How many positions can a politician have on a single issue? For Keir Starmer the answer is: many.
The UK Labour leader has gone from vigorously opposing Brexit (position number one) to being neutral on the issue and not wanting to talk about it (position number two).
Then in the lead-up to the 2024 general election and in a bid to win back the so-called red wall (former Labour seats that voted for Brexit), he championed the country’s EU divorce, insisting “Britain’s future is outside the EU” (position number three).
Position number four, hatched in recent weeks in response to a resurgent Nigel Farage, whose Reform UK party is riding high in the polls, is to say it has been a disaster and to blame his political opponents.
Downing Street insiders say Labour’s front bench have been primed to blame Farage and Brexit for Britain’s downturn in productivity and the resulting hole in the exchequer at the next month’s budget.
“There is no doubting that the impact of Brexit is severe and long-lasting,” chancellor Rachel Reeves told Sky News recently.
Her comments have been echoed by others in the party, after a period when the topic was almost banned from public discourse.
“I’m glad that Brexit is a problem whose name we now dare speak,” health secretary Wes Streeting said, welcoming the shift in political messaging.
The change of tack is also being driven by recent polling data that put support for Brexit at an all-time low.
A July poll by More in Common found just 29 per cent would vote to leave while 52 per cent would vote to remain if the 2016 referendum were held again.
The Institute for Fiscal Studies said earlier this month that without new tax increases or spending cuts, UK borrowing in 2029-2030 could be about £22 billion higher than previous estimates.
According to one estimate, being outside the EU’s trading orbit costs UK business £37 billion a year as a result of a 5 per cent drag on trade with the EU
Starmer and Reeves are reportedly planning to argue that his downgrade would not have happened were it not for Brexit and former prime minister Boris Johnson’s bad divorce deal.
Labour’s new Brexit blame game is subtle if not risky. It seeks to blame Britain’s current economic lethargy on the politicians who drove Brexit – Johnson, Farage et al – while absolving the people who voted for it.

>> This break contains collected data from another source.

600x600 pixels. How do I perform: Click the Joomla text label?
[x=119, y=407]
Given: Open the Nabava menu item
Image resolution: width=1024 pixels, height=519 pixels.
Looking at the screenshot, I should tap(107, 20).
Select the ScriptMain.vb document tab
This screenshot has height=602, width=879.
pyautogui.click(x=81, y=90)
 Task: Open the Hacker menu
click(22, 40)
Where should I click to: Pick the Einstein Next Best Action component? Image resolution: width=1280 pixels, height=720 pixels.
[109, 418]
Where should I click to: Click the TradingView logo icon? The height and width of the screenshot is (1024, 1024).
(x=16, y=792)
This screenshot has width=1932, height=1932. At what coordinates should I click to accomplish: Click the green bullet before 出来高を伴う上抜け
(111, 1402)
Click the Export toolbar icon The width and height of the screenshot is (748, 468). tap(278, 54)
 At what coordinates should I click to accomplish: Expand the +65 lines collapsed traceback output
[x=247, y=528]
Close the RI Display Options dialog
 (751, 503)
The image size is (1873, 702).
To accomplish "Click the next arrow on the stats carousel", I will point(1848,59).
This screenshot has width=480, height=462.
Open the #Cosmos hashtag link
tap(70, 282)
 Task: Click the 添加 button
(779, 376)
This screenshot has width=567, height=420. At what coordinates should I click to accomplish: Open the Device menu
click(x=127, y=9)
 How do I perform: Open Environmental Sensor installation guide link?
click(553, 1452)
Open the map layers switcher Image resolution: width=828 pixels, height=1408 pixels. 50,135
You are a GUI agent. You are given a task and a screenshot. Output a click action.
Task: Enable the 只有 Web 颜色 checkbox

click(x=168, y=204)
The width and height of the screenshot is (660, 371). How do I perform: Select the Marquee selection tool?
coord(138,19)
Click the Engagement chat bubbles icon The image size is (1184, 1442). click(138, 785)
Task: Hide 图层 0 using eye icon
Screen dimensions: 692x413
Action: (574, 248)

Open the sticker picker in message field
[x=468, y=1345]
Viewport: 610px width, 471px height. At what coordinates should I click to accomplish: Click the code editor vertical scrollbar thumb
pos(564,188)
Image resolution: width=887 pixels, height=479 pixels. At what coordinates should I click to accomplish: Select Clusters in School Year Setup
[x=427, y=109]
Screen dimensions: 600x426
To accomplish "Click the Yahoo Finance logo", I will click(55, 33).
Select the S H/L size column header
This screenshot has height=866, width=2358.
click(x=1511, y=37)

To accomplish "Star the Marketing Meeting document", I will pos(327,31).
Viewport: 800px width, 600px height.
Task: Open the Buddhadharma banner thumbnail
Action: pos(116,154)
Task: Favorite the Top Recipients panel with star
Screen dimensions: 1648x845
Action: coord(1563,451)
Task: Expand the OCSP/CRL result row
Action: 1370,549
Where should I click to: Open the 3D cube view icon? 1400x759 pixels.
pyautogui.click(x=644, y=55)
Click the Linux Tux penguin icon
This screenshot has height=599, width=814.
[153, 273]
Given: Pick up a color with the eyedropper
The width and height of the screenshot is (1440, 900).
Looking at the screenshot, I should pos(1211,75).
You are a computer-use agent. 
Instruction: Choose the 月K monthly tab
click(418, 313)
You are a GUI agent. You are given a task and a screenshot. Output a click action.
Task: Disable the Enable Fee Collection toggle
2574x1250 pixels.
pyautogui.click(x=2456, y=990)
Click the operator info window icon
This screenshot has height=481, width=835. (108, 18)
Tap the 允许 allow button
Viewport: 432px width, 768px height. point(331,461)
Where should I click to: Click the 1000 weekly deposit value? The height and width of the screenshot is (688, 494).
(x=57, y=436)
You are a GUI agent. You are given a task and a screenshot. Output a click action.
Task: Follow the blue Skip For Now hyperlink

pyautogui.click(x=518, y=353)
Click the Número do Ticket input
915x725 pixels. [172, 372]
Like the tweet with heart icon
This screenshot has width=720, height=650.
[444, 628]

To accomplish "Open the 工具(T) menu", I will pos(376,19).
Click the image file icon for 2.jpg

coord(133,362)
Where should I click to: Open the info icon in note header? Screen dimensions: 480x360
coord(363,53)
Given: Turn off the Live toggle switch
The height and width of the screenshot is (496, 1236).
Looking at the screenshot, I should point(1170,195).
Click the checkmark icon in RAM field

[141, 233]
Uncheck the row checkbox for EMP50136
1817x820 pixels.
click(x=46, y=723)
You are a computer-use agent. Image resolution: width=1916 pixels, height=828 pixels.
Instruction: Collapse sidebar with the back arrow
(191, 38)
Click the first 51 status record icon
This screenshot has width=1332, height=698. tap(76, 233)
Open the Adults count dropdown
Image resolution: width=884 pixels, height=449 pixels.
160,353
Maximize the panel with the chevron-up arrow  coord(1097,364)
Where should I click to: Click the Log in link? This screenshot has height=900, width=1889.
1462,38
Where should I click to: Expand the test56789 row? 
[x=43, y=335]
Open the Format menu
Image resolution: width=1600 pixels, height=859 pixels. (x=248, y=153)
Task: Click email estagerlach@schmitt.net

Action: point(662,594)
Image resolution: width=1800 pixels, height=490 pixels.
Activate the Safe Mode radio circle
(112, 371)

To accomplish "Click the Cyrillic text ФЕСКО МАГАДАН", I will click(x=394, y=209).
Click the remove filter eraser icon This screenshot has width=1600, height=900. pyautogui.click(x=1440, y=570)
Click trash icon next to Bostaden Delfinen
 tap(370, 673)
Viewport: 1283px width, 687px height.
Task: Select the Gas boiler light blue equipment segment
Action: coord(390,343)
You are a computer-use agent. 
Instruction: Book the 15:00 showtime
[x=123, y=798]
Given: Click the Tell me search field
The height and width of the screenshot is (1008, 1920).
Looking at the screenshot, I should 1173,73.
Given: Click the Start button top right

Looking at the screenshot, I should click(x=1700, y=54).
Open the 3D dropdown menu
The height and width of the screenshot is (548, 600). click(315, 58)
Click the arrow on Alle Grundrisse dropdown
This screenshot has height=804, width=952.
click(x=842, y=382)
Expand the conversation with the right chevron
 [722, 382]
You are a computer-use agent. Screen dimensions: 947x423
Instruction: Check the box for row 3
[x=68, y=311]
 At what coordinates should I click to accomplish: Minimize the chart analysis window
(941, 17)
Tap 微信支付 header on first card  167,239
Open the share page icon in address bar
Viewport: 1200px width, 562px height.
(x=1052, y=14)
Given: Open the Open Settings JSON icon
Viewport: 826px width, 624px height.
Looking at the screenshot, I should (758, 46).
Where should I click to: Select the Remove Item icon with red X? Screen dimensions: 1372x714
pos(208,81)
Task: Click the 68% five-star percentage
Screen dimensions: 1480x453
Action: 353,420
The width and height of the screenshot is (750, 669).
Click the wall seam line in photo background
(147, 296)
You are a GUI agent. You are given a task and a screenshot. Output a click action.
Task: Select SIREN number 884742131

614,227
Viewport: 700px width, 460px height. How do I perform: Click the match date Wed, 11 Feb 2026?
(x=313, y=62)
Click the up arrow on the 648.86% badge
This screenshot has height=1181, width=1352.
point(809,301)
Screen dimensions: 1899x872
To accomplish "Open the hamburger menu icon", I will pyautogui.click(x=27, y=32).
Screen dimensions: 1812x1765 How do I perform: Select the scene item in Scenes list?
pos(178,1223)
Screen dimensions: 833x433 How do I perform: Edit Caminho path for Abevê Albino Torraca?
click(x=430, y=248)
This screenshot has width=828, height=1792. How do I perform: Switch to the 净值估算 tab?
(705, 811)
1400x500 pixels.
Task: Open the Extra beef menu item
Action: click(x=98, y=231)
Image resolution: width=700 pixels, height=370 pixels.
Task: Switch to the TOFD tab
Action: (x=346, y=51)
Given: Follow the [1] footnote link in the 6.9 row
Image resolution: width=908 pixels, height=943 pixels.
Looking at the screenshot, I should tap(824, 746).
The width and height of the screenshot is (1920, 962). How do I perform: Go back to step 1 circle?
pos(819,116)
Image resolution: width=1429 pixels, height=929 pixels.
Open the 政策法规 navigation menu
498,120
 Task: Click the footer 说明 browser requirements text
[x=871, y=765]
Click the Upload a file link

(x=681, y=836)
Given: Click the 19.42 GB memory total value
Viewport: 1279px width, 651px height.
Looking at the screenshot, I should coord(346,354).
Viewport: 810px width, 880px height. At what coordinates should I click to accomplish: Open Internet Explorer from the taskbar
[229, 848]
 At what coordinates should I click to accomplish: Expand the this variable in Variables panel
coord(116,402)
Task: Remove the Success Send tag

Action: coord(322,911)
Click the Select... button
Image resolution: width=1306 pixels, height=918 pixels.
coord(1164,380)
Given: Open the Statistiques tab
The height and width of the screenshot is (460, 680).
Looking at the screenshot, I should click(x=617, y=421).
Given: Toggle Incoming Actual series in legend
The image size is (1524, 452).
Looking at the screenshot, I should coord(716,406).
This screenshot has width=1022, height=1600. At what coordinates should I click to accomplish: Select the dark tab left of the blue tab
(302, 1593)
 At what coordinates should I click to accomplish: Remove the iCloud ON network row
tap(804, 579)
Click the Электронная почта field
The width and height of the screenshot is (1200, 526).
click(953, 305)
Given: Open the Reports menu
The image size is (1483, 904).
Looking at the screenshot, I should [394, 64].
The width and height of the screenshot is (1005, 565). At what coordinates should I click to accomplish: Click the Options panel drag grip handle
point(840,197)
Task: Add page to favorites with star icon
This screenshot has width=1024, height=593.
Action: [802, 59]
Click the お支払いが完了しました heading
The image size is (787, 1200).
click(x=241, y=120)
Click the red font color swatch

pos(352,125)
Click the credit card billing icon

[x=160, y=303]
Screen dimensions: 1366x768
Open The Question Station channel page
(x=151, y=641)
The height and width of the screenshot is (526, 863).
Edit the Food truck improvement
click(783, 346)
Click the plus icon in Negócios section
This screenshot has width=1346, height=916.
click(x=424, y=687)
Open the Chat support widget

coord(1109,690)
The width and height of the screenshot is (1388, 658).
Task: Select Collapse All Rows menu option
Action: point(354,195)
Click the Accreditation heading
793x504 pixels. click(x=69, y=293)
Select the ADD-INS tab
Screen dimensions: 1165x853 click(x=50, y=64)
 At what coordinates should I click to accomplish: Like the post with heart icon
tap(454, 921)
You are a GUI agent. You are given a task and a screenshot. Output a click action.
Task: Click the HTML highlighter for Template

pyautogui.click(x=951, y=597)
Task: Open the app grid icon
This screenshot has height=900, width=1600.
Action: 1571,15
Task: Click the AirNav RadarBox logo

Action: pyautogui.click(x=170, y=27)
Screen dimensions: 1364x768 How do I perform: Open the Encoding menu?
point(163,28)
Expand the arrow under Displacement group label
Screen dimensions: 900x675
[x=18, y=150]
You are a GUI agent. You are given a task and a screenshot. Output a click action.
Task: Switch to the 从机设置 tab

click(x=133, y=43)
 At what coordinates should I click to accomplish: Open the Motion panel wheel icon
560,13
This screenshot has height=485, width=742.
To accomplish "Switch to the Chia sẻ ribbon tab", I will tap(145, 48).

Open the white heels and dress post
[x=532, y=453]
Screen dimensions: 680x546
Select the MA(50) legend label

It’s not a far cry from Farage’s own position.
He continues to deflect criticism of Brexit by claiming politicians failed to implement it correctly and to exploit the opportunity it presents rather than conceding it might have been an intrinsically bad option in the first place.
According to one estimate, being outside the EU’s trading orbit costs UK business £37 billion a year as a result of a 5 per cent drag on trade with the EU. The Office for Budget Responsibility estimates that Britain’s long-term productivity is 4 per cent lower than it would have been if the country had stayed inside.
Low productivity means low growth, which means low tax revenue, which means more borrowing, a merry-go-round that the UK has been on since the financial crash and a problem that has been amplified, rather than caused, by Brexit.
Bank of England governor Andrew Bailey told last week’s International Monetary Fund gathering in Washington that while he takes “no position per se” on Brexit, the impact on growth will be negative “for the foreseeable future”.
He also said it served as a warning to the wider world of the damage caused by erecting trade barriers.
“Make an economy less open and it will restrict growth,” Bailey said, while noting that Brexit also showed that businesses could adapt to tougher trade conditions, but that it took time and came at the expense of growth.
While the UK government has partially remedied the drag on trade, signing a fresh co-operation agreement with the bloc earlier this year, the measures put in place don’t offset the totality of the challenge of being outside the EU.
[ Keir Starmer delivers perhaps his best speech so far as UK prime ministerOpens in new window ]
As a counterpoint, Brexit has been a boon for Brussels in public relations terms. Euroscepticism had mushroomed in the wake of the EU’s botched handling of the financial crisis and amid a surge in migration. Brexit triggered, as one pundit put it, a further “secessionist contagion”.
But years of wrangling, political turmoil, trade barriers and passport controls, and a UK economic outlook that is on a par with warmongering Russia’s, has all but killed off the Frexit, Italeave and Nexit movements in other countries.
Brussels and London now have perhaps bigger fish to fry in terms of the surge of populist politics in their respective jurisdictions and the security threat from Russia, which should put any lingering bad blood over Brexit into some sort of perspective.
UK politics is becoming increasingly polarised, and fudging the Brexit issue – as Starmer has done – is becoming less tenable.
He used the recent Labour conference in Liverpool to claim that his party was in “a fight for the soul of the country” against Reform UK, hitting back against the “lies and division” of the right-wing party’s populism.
It seems he now intends to enlist Brexit in that fight.